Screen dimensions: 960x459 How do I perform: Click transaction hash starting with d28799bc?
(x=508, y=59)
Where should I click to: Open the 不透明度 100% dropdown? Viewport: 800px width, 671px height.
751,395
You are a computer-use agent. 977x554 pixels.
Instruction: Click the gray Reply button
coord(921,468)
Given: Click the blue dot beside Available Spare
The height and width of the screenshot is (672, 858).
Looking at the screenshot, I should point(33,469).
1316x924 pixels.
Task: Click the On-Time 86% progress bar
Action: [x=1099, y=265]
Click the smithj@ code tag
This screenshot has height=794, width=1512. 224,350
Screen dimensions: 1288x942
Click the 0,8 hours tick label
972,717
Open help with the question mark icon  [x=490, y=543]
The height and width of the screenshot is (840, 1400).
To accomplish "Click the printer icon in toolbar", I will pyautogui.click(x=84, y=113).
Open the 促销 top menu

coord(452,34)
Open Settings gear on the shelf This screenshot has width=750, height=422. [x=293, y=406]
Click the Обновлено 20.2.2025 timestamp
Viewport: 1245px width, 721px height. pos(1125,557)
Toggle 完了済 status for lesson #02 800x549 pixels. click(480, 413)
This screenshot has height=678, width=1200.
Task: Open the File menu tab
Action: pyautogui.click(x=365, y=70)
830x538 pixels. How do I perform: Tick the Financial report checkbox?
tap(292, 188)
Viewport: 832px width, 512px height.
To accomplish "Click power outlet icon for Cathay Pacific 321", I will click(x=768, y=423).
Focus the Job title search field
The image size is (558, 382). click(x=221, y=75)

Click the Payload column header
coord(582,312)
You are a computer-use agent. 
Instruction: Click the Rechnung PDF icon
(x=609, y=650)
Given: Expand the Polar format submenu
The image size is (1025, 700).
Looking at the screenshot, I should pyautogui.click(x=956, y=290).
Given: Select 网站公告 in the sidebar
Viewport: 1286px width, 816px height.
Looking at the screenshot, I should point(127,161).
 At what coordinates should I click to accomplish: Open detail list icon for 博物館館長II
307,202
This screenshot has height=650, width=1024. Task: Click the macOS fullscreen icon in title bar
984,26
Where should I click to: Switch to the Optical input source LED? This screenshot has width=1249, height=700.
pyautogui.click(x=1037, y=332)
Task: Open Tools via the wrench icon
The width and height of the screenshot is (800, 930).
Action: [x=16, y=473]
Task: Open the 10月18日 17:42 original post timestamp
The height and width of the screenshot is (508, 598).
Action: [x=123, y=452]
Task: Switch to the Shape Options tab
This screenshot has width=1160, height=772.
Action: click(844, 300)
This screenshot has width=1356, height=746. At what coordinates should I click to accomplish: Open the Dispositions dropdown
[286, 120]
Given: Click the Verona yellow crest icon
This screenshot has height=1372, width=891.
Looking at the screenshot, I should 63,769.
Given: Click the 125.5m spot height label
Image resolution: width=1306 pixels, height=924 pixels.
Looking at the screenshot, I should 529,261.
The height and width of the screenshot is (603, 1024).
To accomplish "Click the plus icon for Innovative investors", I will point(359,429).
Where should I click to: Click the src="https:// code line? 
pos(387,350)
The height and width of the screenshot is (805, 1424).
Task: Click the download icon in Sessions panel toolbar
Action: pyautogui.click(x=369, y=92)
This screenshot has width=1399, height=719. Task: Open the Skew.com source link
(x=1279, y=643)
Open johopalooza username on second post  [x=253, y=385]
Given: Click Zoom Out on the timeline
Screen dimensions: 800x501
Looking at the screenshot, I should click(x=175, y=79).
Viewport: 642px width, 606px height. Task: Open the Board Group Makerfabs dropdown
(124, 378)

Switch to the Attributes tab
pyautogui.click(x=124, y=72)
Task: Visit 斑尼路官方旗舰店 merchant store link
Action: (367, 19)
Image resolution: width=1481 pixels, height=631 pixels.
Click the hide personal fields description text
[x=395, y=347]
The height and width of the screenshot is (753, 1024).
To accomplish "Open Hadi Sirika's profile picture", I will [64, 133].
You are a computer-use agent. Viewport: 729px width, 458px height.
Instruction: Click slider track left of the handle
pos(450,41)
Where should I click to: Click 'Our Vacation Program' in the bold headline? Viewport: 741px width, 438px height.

#####

> **YOUR TASK**
Your task is to return the full listing exactly as it was given.

> **RESULT BELOW**
Screen dimensions: 960x459 How do I perform: Click transaction hash starting with d28799bc?
(x=508, y=59)
Where should I click to: Open the 不透明度 100% dropdown? Viewport: 800px width, 671px height.
751,395
You are a computer-use agent. 977x554 pixels.
Instruction: Click the gray Reply button
coord(921,468)
Given: Click the blue dot beside Available Spare
The height and width of the screenshot is (672, 858).
Looking at the screenshot, I should point(33,469).
1316x924 pixels.
Task: Click the On-Time 86% progress bar
Action: [x=1099, y=265]
Click the smithj@ code tag
This screenshot has height=794, width=1512. 224,350
Screen dimensions: 1288x942
Click the 0,8 hours tick label
972,717
Open help with the question mark icon  [x=490, y=543]
The height and width of the screenshot is (840, 1400).
To accomplish "Click the printer icon in toolbar", I will pyautogui.click(x=84, y=113).
Open the 促销 top menu

coord(452,34)
Open Settings gear on the shelf This screenshot has width=750, height=422. [x=293, y=406]
Click the Обновлено 20.2.2025 timestamp
Viewport: 1245px width, 721px height. pos(1125,557)
Toggle 完了済 status for lesson #02 800x549 pixels. click(480, 413)
This screenshot has height=678, width=1200.
Task: Open the File menu tab
Action: pyautogui.click(x=365, y=70)
830x538 pixels. How do I perform: Tick the Financial report checkbox?
tap(292, 188)
Viewport: 832px width, 512px height.
To accomplish "Click power outlet icon for Cathay Pacific 321", I will click(x=768, y=423).
Focus the Job title search field
The image size is (558, 382). click(x=221, y=75)

Click the Payload column header
coord(582,312)
You are a computer-use agent. 
Instruction: Click the Rechnung PDF icon
(x=609, y=650)
Given: Expand the Polar format submenu
The image size is (1025, 700).
Looking at the screenshot, I should pyautogui.click(x=956, y=290).
Given: Select 网站公告 in the sidebar
Viewport: 1286px width, 816px height.
Looking at the screenshot, I should point(127,161).
 At what coordinates should I click to accomplish: Open detail list icon for 博物館館長II
307,202
This screenshot has height=650, width=1024. Task: Click the macOS fullscreen icon in title bar
984,26
Where should I click to: Switch to the Optical input source LED? This screenshot has width=1249, height=700.
pyautogui.click(x=1037, y=332)
Task: Open Tools via the wrench icon
The width and height of the screenshot is (800, 930).
Action: [x=16, y=473]
Task: Open the 10月18日 17:42 original post timestamp
The height and width of the screenshot is (508, 598).
Action: [x=123, y=452]
Task: Switch to the Shape Options tab
This screenshot has width=1160, height=772.
Action: click(844, 300)
This screenshot has width=1356, height=746. At what coordinates should I click to accomplish: Open the Dispositions dropdown
[286, 120]
Given: Click the Verona yellow crest icon
This screenshot has height=1372, width=891.
Looking at the screenshot, I should 63,769.
Given: Click the 125.5m spot height label
Image resolution: width=1306 pixels, height=924 pixels.
Looking at the screenshot, I should 529,261.
The height and width of the screenshot is (603, 1024).
To accomplish "Click the plus icon for Innovative investors", I will point(359,429).
Where should I click to: Click the src="https:// code line? 
pos(387,350)
The height and width of the screenshot is (805, 1424).
Task: Click the download icon in Sessions panel toolbar
Action: pyautogui.click(x=369, y=92)
This screenshot has width=1399, height=719. Task: Open the Skew.com source link
(x=1279, y=643)
Open johopalooza username on second post  [x=253, y=385]
Given: Click Zoom Out on the timeline
Screen dimensions: 800x501
Looking at the screenshot, I should click(x=175, y=79).
Viewport: 642px width, 606px height. Task: Open the Board Group Makerfabs dropdown
(124, 378)

Switch to the Attributes tab
pyautogui.click(x=124, y=72)
Task: Visit 斑尼路官方旗舰店 merchant store link
Action: (367, 19)
Image resolution: width=1481 pixels, height=631 pixels.
Click the hide personal fields description text
[x=395, y=347]
The height and width of the screenshot is (753, 1024).
To accomplish "Open Hadi Sirika's profile picture", I will [64, 133].
You are a computer-use agent. Viewport: 729px width, 458px height.
Instruction: Click slider track left of the handle
pos(450,41)
Where should I click to: Click 'Our Vacation Program' in the bold headline? Viewport: 741px width, 438px height.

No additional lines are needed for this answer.